ABOUT THIS EXERCISE » Please report every line from the material that contains the word "computer".

DATASET CONTENT »

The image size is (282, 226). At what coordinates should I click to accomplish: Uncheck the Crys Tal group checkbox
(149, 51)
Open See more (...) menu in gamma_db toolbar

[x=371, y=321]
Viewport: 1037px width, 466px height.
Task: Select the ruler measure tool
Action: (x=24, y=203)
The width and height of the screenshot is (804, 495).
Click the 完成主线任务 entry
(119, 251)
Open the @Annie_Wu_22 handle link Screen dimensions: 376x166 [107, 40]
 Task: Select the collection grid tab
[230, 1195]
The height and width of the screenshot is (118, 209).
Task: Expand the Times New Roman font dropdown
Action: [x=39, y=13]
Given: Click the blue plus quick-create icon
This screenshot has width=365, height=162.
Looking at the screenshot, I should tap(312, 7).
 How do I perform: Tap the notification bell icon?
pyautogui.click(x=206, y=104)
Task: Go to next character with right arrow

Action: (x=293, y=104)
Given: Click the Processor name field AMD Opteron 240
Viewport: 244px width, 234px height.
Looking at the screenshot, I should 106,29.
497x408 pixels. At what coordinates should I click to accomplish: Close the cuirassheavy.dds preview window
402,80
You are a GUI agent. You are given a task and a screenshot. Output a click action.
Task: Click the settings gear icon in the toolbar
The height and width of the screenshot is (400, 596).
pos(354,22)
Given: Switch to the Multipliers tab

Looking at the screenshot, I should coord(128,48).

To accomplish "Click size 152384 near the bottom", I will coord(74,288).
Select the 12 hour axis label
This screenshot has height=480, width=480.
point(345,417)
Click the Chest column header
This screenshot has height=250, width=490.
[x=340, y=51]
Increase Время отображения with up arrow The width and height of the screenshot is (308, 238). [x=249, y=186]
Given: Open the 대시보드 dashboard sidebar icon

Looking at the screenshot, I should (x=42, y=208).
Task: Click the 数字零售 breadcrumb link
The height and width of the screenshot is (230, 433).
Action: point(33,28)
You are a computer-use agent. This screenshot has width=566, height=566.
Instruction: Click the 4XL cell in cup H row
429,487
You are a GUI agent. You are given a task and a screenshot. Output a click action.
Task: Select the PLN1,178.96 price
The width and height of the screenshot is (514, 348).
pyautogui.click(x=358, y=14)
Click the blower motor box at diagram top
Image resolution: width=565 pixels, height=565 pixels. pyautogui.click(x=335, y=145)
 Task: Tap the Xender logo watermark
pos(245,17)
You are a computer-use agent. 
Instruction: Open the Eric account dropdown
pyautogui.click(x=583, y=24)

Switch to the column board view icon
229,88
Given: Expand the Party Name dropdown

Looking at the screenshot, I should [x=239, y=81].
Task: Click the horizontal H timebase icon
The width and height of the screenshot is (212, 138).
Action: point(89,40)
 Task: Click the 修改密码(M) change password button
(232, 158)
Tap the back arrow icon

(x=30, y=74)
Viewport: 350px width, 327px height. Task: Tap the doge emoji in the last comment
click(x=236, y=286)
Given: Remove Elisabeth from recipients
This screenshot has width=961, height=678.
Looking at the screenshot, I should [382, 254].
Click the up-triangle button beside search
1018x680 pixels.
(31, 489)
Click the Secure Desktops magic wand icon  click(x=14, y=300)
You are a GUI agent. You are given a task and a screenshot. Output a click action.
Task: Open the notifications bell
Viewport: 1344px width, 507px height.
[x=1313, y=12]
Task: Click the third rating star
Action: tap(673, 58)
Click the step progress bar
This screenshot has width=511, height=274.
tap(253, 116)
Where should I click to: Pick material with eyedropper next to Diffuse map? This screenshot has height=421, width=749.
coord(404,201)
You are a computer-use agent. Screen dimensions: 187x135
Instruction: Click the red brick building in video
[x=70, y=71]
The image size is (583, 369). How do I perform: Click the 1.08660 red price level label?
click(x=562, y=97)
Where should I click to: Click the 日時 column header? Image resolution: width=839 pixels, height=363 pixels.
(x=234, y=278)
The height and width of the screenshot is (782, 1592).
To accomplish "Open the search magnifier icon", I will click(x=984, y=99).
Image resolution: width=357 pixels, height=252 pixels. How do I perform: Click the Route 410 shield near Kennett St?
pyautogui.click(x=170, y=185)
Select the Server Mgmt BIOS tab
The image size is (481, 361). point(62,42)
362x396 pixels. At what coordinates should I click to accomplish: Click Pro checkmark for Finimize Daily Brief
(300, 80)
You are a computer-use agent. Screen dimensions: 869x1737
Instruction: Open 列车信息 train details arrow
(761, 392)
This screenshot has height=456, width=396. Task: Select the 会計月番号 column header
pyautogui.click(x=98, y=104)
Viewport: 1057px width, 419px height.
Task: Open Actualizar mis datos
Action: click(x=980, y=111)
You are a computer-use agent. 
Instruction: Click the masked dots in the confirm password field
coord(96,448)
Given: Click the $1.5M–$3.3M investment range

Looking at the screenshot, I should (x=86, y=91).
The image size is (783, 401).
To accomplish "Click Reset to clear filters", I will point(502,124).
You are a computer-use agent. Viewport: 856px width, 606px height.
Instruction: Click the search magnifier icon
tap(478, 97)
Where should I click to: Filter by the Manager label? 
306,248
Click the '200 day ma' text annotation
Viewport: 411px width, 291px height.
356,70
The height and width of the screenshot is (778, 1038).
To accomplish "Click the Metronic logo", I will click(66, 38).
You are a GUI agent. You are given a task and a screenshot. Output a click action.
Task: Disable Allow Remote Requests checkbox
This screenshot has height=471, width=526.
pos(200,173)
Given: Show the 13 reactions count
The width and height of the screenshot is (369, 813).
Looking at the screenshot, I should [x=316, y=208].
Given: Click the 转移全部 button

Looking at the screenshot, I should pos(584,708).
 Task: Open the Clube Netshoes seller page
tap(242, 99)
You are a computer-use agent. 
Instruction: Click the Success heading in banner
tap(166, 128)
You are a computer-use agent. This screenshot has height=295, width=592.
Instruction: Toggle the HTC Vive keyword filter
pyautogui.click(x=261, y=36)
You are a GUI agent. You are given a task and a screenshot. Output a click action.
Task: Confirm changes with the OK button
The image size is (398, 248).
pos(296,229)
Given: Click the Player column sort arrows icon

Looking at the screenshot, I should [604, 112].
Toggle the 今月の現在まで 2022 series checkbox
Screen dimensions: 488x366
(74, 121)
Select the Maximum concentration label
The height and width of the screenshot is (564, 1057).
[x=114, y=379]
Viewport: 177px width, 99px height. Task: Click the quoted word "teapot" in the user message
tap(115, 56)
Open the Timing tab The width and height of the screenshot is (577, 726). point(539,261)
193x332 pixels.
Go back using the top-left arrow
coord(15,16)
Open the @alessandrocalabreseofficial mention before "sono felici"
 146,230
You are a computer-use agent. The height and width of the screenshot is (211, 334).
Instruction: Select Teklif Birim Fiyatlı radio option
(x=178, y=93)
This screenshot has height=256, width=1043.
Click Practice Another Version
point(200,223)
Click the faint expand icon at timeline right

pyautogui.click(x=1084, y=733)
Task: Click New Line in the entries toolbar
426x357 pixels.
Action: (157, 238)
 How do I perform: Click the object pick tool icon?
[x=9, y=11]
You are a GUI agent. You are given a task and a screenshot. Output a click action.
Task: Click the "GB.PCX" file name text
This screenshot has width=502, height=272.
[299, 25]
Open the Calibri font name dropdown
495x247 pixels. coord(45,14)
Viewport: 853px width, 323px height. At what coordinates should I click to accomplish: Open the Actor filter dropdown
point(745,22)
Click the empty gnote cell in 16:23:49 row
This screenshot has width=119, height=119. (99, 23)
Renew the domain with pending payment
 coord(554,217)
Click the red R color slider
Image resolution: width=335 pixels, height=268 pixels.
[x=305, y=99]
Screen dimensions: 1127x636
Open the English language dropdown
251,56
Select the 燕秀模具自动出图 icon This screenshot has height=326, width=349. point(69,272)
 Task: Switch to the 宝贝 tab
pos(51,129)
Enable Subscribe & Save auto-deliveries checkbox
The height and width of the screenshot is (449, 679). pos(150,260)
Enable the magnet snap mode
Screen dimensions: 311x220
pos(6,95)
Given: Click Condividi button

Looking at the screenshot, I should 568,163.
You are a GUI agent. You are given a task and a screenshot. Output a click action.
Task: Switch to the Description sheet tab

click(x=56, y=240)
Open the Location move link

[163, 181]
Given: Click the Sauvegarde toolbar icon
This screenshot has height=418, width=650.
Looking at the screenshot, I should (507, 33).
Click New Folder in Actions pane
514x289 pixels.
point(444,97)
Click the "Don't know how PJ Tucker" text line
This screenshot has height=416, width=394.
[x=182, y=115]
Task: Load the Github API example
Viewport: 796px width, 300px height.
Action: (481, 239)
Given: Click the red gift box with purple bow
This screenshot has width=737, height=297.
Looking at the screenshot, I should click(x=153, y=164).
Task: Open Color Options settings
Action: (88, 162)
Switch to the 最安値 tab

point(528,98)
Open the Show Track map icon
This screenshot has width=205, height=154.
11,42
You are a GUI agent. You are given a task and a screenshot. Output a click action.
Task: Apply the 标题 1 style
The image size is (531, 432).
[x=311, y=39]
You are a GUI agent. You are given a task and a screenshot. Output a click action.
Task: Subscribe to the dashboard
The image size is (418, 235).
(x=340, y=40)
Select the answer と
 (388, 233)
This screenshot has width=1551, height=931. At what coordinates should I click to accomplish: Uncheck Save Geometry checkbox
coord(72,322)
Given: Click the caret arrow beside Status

EXERCISE SOLUTION »
You are a computer-use agent. This screenshot has width=566, height=566.
You are a computer-use agent. 
You are a computer-use agent. Screen dimensions: 187x135
You are a computer-use agent. Screen dimensions: 869x1737
You are a computer-use agent. 
You are a computer-use agent. Viewport: 856px width, 606px height.
You are a computer-use agent. 
You are a computer-use agent. This screenshot has height=295, width=592.
You are a computer-use agent. The height and width of the screenshot is (211, 334).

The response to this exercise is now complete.